Analyse
Par Wooldy Edson Louidor
P-au-P., 20 déc. 2010 [AlterPresse] --- 2010 a été une année difficile pour les migrants. Politiques migratoires dures, violence et discrimination contre les migrants ont jalonné la vie de ce segment populationnel qui a, pourtant, apporté une grande contribution à leurs pays d’accueil et d’origine.
Quel avenir pour les 214 millions de migrants à travers le monde ?
Un apport de plus en plus important
À mesure que le nombre de migrants dans le monde augmente, « passant d’un montant estimatif de 150 millions de personnes en 2000 à 214 millions de personnes aujourd’hui », selon les derniers chiffres publiés par l’Organisation Internationale pour les Migrations (Oim), leur contribution aux pays d’origine et d’accueil, amplement documentée dans des études réalisées dans diverses régions du globe, accroit aussi.

---

● Travail à faire:
1. Recopiez mot pour mot l'intégralité de l'extrait sur les migrants.
2. Dans les enregistrements, reprenez tout ce qui va de la ligne contenant « Task: Enable Show All Transactions checkbox » jusqu'à celle contenant « Action: coord(1557,318) », ces deux lignes comprises, en remplaçant « checkbox » par « check box » sans rien modifier d'autre.

[Extrait d'un fichier de données]
---

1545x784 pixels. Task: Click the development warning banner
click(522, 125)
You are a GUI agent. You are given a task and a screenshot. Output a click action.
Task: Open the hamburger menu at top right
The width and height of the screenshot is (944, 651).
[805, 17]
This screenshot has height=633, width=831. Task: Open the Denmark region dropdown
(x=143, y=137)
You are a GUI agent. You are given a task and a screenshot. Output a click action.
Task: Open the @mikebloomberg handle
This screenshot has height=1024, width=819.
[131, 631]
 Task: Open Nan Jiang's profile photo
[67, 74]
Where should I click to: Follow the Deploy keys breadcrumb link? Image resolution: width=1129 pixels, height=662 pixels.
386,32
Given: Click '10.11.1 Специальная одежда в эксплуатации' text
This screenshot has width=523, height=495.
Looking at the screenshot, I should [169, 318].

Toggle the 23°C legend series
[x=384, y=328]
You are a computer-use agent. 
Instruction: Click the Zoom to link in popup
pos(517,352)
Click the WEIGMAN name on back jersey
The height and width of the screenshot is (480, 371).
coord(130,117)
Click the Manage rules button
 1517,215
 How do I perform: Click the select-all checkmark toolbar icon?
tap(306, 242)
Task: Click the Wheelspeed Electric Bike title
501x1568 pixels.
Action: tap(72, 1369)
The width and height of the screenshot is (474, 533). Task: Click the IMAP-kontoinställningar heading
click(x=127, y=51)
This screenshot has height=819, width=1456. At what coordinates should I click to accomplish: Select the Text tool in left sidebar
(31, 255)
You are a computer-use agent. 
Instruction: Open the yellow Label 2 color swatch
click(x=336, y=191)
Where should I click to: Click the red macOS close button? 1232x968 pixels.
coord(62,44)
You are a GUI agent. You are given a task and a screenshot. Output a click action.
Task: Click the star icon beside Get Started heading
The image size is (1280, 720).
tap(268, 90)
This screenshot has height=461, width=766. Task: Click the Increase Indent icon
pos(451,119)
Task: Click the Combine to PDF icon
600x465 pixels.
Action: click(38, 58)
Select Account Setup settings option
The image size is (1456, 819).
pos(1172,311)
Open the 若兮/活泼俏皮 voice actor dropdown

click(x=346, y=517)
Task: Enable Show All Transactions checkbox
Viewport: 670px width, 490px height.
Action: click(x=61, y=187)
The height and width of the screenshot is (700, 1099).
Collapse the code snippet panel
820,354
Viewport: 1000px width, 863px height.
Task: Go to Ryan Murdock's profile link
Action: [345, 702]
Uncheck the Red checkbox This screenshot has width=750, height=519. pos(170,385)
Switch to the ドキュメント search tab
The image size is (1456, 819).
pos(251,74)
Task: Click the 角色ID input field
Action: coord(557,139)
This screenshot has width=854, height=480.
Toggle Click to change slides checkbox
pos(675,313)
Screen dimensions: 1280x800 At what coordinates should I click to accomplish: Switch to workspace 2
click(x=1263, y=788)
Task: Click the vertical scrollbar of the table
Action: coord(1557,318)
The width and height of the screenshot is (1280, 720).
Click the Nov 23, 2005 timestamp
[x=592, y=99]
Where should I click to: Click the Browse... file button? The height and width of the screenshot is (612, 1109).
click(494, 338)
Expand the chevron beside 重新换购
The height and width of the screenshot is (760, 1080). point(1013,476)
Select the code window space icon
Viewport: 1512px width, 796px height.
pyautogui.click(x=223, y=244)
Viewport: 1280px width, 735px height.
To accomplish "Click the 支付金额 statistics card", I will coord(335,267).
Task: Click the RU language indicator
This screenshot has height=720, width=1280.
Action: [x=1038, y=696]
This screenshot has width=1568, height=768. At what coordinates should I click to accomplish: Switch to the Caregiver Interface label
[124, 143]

---

● Corrigés détaillés:
1.
Analyse
Par Wooldy Edson Louidor
P-au-P., 20 déc. 2010 [AlterPresse] --- 2010 a été une année difficile pour les migrants. Politiques migratoires dures, violence et discrimination contre les migrants ont jalonné la vie de ce segment populationnel qui a, pourtant, apporté une grande contribution à leurs pays d’accueil et d’origine.
Quel avenir pour les 214 millions de migrants à travers le monde ?
Un apport de plus en plus important
À mesure que le nombre de migrants dans le monde augmente, « passant d’un montant estimatif de 150 millions de personnes en 2000 à 214 millions de personnes aujourd’hui », selon les derniers chiffres publiés par l’Organisation Internationale pour les Migrations (Oim), leur contribution aux pays d’origine et d’accueil, amplement documentée dans des études réalisées dans diverses régions du globe, accroit aussi.

2.
Task: Enable Show All Transactions check box
Viewport: 670px width, 490px height.
Action: click(x=61, y=187)
The height and width of the screenshot is (700, 1099).
Collapse the code snippet panel
820,354
Viewport: 1000px width, 863px height.
Task: Go to Ryan Murdock's profile link
Action: [345, 702]
Uncheck the Red check box This screenshot has width=750, height=519. pos(170,385)
Switch to the ドキュメント search tab
The image size is (1456, 819).
pos(251,74)
Task: Click the 角色ID input field
Action: coord(557,139)
This screenshot has width=854, height=480.
Toggle Click to change slides check box
pos(675,313)
Screen dimensions: 1280x800 At what coordinates should I click to accomplish: Switch to workspace 2
click(x=1263, y=788)
Task: Click the vertical scrollbar of the table
Action: coord(1557,318)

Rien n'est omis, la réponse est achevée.